-- start of Supplied information --

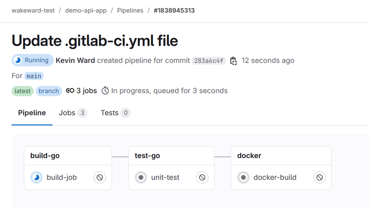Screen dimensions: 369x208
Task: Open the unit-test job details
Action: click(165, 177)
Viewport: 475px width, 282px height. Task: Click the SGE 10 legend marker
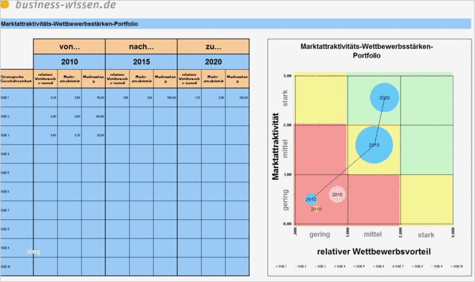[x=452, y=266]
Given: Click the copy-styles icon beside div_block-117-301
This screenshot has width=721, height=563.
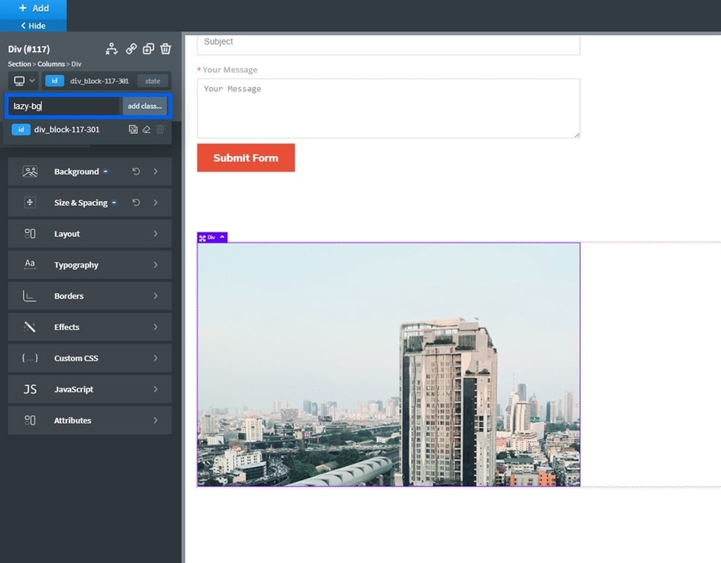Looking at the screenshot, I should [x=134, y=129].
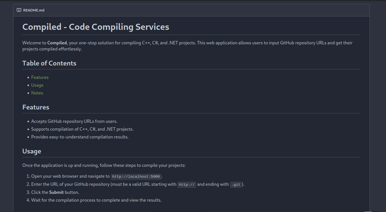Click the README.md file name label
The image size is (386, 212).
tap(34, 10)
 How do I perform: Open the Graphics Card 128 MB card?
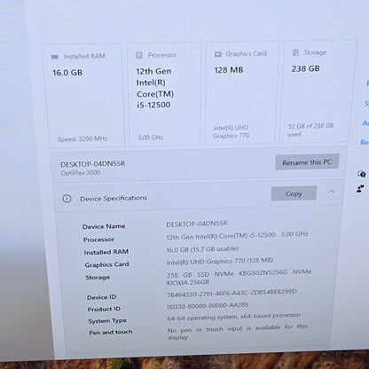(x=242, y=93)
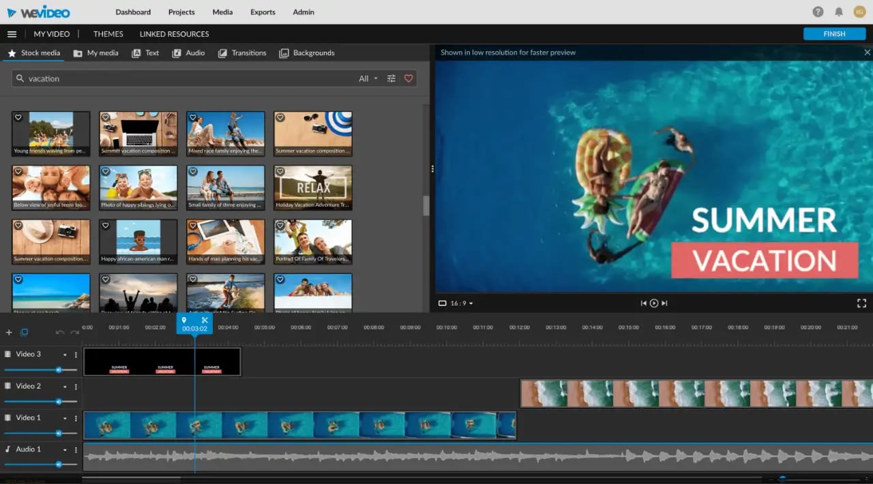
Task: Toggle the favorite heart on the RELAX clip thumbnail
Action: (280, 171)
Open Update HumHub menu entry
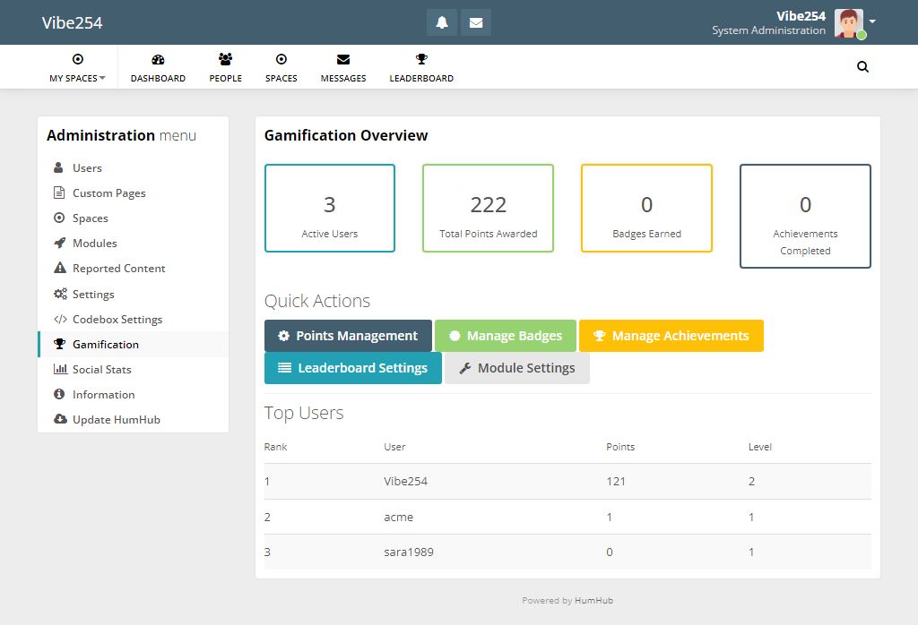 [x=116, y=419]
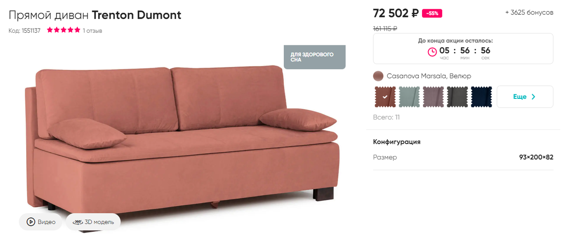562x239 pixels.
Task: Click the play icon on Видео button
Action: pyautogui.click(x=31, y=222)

-- end of Supplied information --

## [Work to do]
Copy the rows above line for line, keeping every character the same, but leave out the pictures.

## [Solution below]
Screen dimensions: 369x208
Task: Open the unit-test job details
Action: click(165, 177)
Viewport: 475px width, 282px height. Task: Click the SGE 10 legend marker
[x=452, y=266]
Given: Click the copy-styles icon beside div_block-117-301
This screenshot has width=721, height=563.
Looking at the screenshot, I should [x=134, y=129].
Click the README.md file name label
The image size is (386, 212).
tap(34, 10)
 How do I perform: Open the Graphics Card 128 MB card?
(x=242, y=93)
Task: Toggle the favorite heart on the RELAX clip thumbnail
Action: (280, 171)
Open Update HumHub menu entry
 [x=116, y=419]
562x239 pixels.
Task: Click the play icon on Видео button
Action: pyautogui.click(x=31, y=222)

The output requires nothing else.